Susan J. Klein, one of the 23 plein air artists participating this year, celebrated in her studio painting, “July 1989”, a number of anniversaries as well — 50 years since she did the plein air sketch at Cape Royal on the canyon’s North Rim that
evolved into the painting, 50 years since our country’s landing on the moon, and 50 years since the birth of her daughter. Klein says of her painting:
“Choosing to use artistic license, day became night, and a full moon revealed the era-old monuments and that stalwart pinion. This magical painting, then, collapses the barriers of time in a timeless place.”
Klein has been painting and exhibiting for over forty years, first in her native Ohio and since 1990, in Sarasota, Florida. She has extensively traveled and painted in Europe and the American Southwest. Along with National Park artists-in-residencies and work exhibited at embassies in both Rome (2001–2004) and Sofia, Bulgaria (2008–2010) as part of the United States Department of State Art-in-Embassies programs, this is the fourth time she has participated in the Celebration of Art. Her unique style and vibrant palette capture the canyon on canvas in a distinctive way.
Tres Amigos
24 x 30 in.
oil on linen
Available through the artist at www.lauriekersey.com.
Much of Laurie Kersey’s work focuses on her life-long love, horses. After riding for many years, an injury ended that activity, and the direction of her work turned to equine-themed subjects as a means of maintaining that relationship and keeping horses in her life.
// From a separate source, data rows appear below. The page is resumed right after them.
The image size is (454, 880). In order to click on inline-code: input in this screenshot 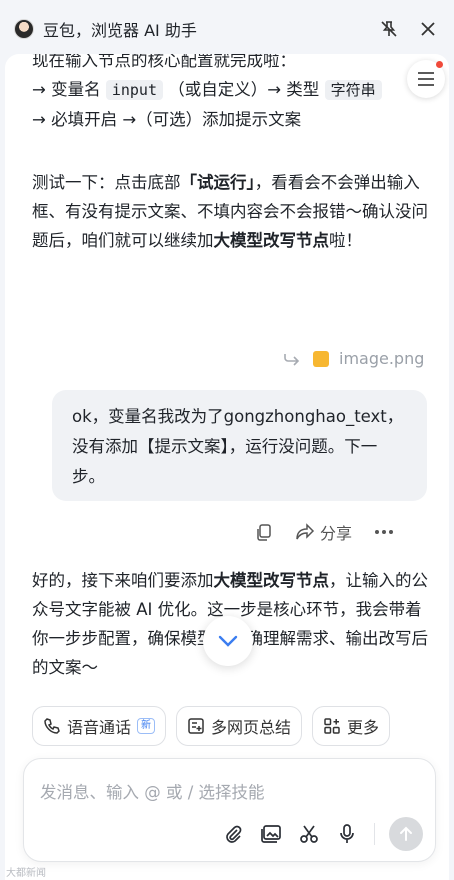, I will do `click(134, 90)`.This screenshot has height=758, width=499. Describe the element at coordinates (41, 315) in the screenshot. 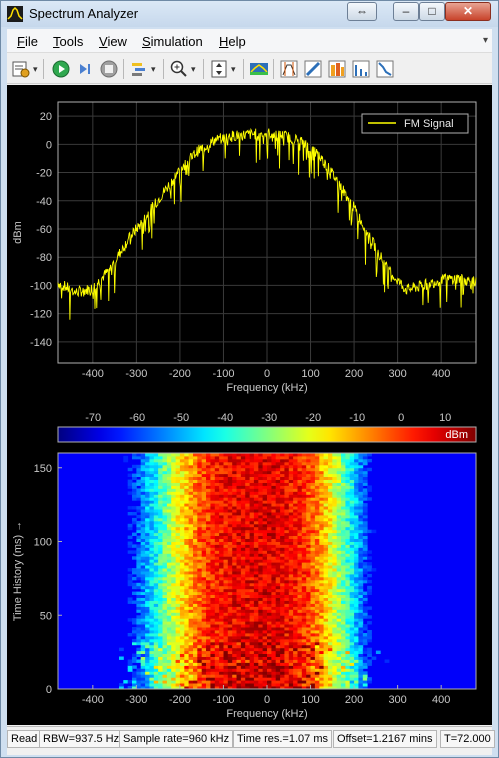

I see `y-tick-label: -120` at that location. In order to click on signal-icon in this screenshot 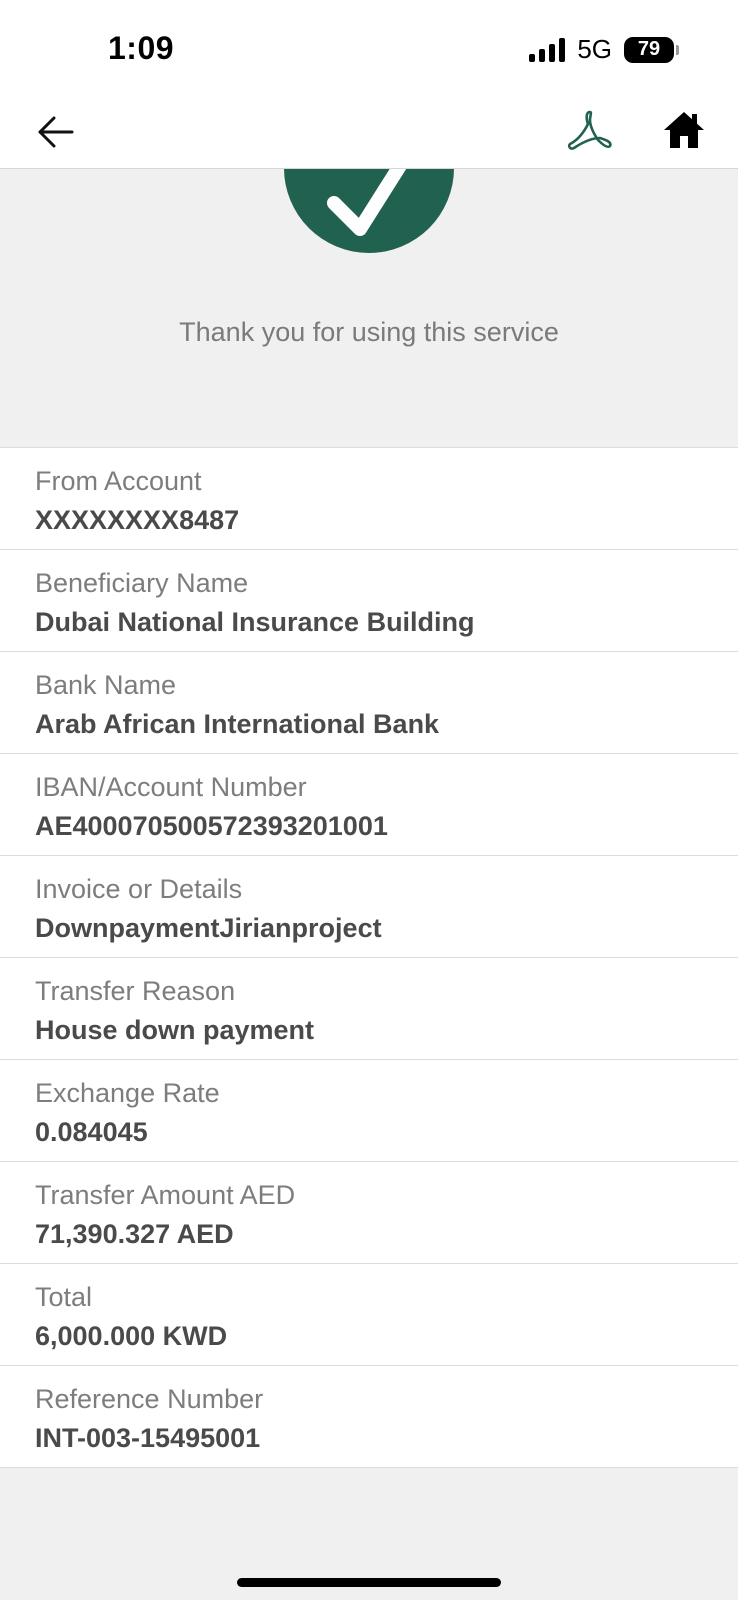, I will do `click(548, 50)`.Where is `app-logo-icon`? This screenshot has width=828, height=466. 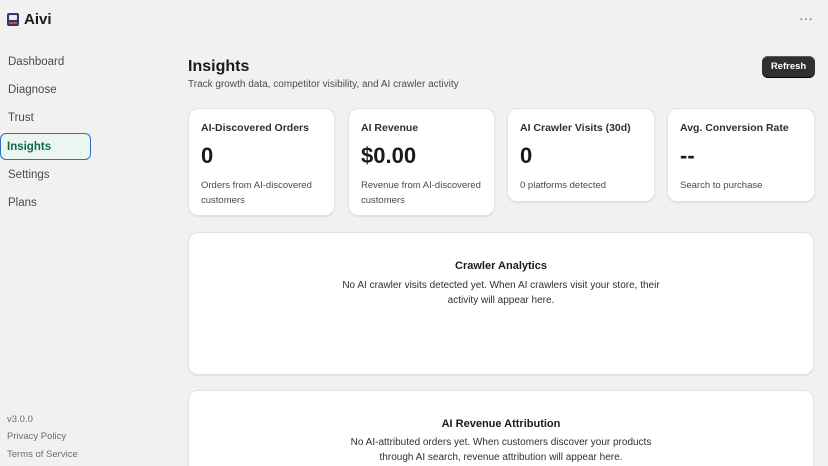
app-logo-icon is located at coordinates (13, 20).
Her work has, for many years, included the dramatic coastline and quiet countryside of California, as well as elegant florals.
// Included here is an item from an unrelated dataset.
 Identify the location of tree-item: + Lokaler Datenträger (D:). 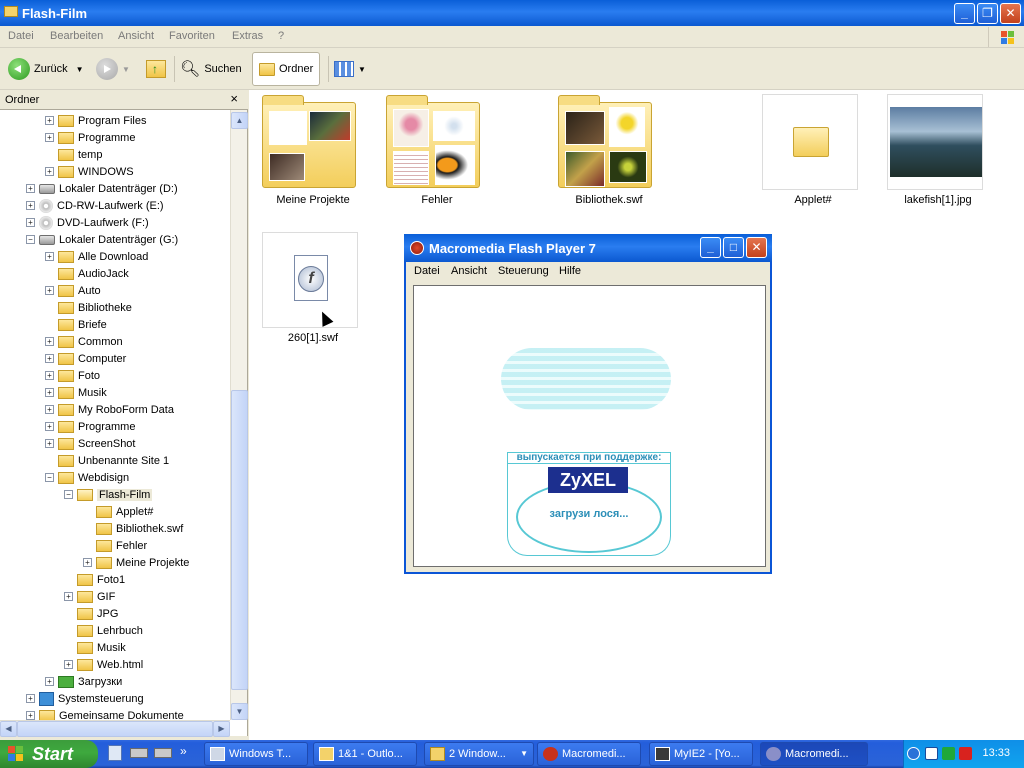
(102, 188).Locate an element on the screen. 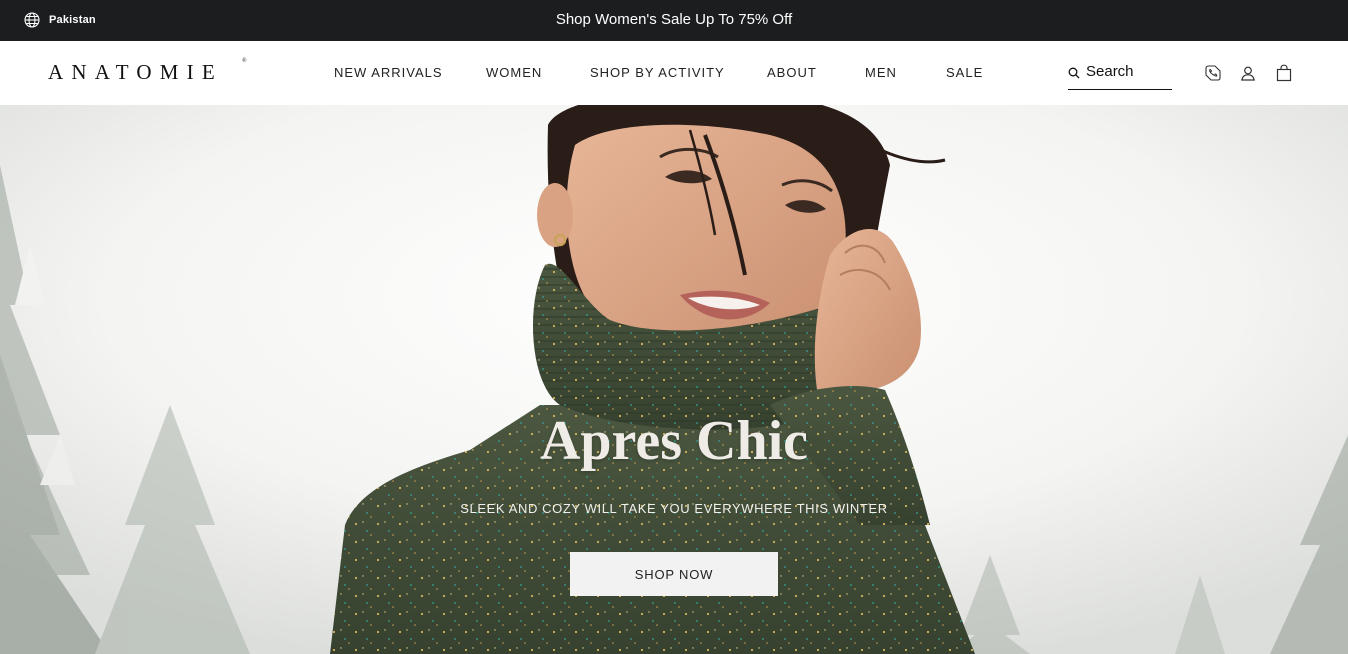  nav-about: ABOUT is located at coordinates (792, 72). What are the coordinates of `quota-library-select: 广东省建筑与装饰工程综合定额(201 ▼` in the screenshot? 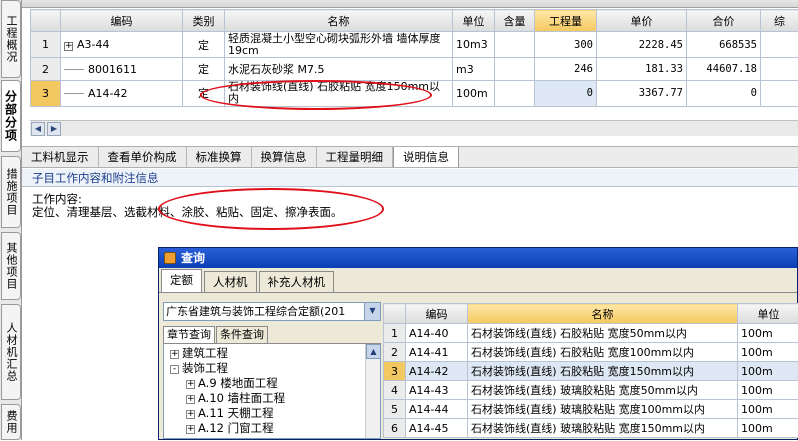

“Tres Amigos is part of a series inspired by a week spent on a ranch in Colorado with a herd of domestic horses who roamed freely when they were not working,” says Kersey. “I was taken by the affectionate bond and familial closeness of the herd.”
Upcoming exhibitions include the Oil Painters of America Western Regional Juried Exhibition at Sorrel Sky Gallery in Santa Fe, NM; the American Women Artists Exhibition at the RS Hanna Gallery in Fredericksburg, TX; and the Mountain Oyster Club Contemporary Western Art Show & Sale in Tucson, AZ.
Kersey is a Signature Member of the California Art Club, Oil Painters of America, and American Women Artists, an Artist Member of the American Impressionist Society and the American Academy of Equine Art, and is represented by Jones & Terwilliger Galleries in Carmel and Palm Desert, CA, and K Nathan Gallery in La Jolla, CA.
She has been honored with awards in the OPA National Juried Exhibition, Greenhouse Gallery Salon International, Carmel Art Festival, American Women Artists National Juried Exhibition, Hudson Valley Art Association National Juried Exhibition, San Luis Obispo Plein Air Painting Festival, and Torrey Pines Plein Air Invitational. She has been featured in Art of the West Magazine, Southwest Art Magazine, PleinAir Magazine, Fine Art Connoisseur Magazine, American Artist Magazine, USEF’s Equestrian Magazine, Horses in Art Magazine, and has been a first place winner in the Artist’s Magazine’s annual competition.